Spores are dispersed when a peridiole is dislodged by raindrops or water dripping off an over-hanging leaf. The smooth inner walls of the fruiting body consistently form an angle of 70–75° with the horizontal; it has been demonstrated experimentally that the combined effect of the crucible shape and internal wall angle produce a good splash action. The force of the falling water splashes out the peridiole, uncoiling and snapping the funiculus, the cord that connects it to the fruiting body. As the peridiole continues its flight, the funiculus extends to its full length. The sticky end of the funiculus may adhere to a leaf or a twig some distance away, and the peridiole may end up being wrapped around or hanging down the object to which the funiculus is stuck. The spores can germinate when the thick outer wall of the peridiole wears away, or the peridiole may be eaten by a herbivorous animal, and ultimately passed through its digestive system. This method of spore dispersal, first suggested by John Ray in the late 17th century, was tested experimentally by Martin (1927), and more thoroughly by Buller and Brodie in the 1940s.
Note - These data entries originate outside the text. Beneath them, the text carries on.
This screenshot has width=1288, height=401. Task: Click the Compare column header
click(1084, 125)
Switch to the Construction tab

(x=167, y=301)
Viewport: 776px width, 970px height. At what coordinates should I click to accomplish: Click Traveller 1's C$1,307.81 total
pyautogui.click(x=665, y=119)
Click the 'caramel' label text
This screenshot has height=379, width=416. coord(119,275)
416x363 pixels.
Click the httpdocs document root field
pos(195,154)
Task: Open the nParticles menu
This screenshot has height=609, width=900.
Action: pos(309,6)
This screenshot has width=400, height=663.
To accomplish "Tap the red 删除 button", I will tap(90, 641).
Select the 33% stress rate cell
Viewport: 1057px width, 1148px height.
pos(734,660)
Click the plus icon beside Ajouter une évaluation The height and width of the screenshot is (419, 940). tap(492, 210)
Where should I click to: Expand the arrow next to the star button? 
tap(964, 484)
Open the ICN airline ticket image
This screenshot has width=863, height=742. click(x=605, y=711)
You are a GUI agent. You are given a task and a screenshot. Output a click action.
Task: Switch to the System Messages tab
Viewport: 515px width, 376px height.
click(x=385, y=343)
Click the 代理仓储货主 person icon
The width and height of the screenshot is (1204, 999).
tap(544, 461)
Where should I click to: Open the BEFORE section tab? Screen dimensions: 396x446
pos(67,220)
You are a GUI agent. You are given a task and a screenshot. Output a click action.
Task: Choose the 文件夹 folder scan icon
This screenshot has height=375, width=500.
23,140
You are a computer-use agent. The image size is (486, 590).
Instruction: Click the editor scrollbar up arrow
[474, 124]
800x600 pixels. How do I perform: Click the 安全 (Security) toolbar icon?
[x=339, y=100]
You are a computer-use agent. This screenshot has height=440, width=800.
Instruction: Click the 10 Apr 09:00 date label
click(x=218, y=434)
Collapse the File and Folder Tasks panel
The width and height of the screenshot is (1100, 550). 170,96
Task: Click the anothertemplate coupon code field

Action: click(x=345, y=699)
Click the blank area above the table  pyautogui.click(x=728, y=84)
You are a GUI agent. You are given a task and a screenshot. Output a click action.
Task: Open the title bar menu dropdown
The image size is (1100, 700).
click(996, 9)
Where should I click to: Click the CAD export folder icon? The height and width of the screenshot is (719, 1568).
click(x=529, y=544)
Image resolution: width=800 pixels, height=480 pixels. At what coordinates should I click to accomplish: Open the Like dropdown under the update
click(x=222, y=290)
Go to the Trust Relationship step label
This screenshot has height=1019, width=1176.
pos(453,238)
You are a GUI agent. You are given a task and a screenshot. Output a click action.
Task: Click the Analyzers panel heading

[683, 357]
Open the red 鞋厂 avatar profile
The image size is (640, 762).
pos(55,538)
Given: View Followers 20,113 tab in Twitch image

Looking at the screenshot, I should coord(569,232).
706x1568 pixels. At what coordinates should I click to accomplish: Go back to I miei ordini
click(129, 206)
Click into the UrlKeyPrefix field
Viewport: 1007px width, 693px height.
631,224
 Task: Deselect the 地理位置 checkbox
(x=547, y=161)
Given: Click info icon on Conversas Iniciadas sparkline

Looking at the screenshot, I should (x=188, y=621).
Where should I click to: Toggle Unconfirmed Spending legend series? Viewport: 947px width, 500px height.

==Habitat and distribution==
Like other bird's nest fungi, Crucibulum species are saprobic and derive their nutrients from decomposing organic matter. They are typically found growing on wood and woody debris such as stems, twigs, wood chips, old nut shells, and old matting; they are sometimes found on "dried manure cakes". Brodie notes (of C. laeve) they are "never" found on soil or large logs. C. parvulum has been found on the roots and stems of old or dead dry land plants such as Juniperus horizontalis and Artemisia species.

Crucibulum laeve, the most well-known species of Crucibulum, is a temperate-zone species with a circumpolar distribution. It has been collected in most European countries and the Canary Islands; in North America it has been found from Alaska to Mexico, while South American locations include Chile and Tierra del Fuego. It has also been found in Australia, Iceland, Japan, and New Zealand. C. parvulum has a primarily North American distribution, having been found in Alaska, southern Alberta badlands, the Canadian Rocky Mountains and in semi-deserts of Idaho; in 2004 it was collected in China. C. cyathiforme is only known from Colombia—where it was discovered growing at an elevation of nearly 7000 ft—and Armenia.

==Edibility==
Species in the family Nidulariaceae, including Crucibulum, are considered inedible, as they are "not sufficiently large, fleshy, or odorous to be of interest to humans as food". However, there have not been reports of poisonous alkaloids or other substances considered toxic to humans.

== Bioactive compounds ==

Skeletal formula of salfredin B_{11}. A total synthesis of the compound was achieved in 1998.

Grown in liquid culture, Crucibulum laeve produces bioactive chemicals called salfredins that are structurally related to benzofuran and chromene, molecules that contain cyclic amide or lactone five-membered ring structures; these compounds are unique to this species. Salfredin B_{11} was first identified in 1995, while later research confirmed the presence of additional salfredin-type metabolites. These compounds are inhibitors of aldose reductase, an enzyme that has been implicated in the formation of cataracts in advanced stages of diabetes mellitus. The salfredin compounds may have therapeutic use in the treatment of this disorder.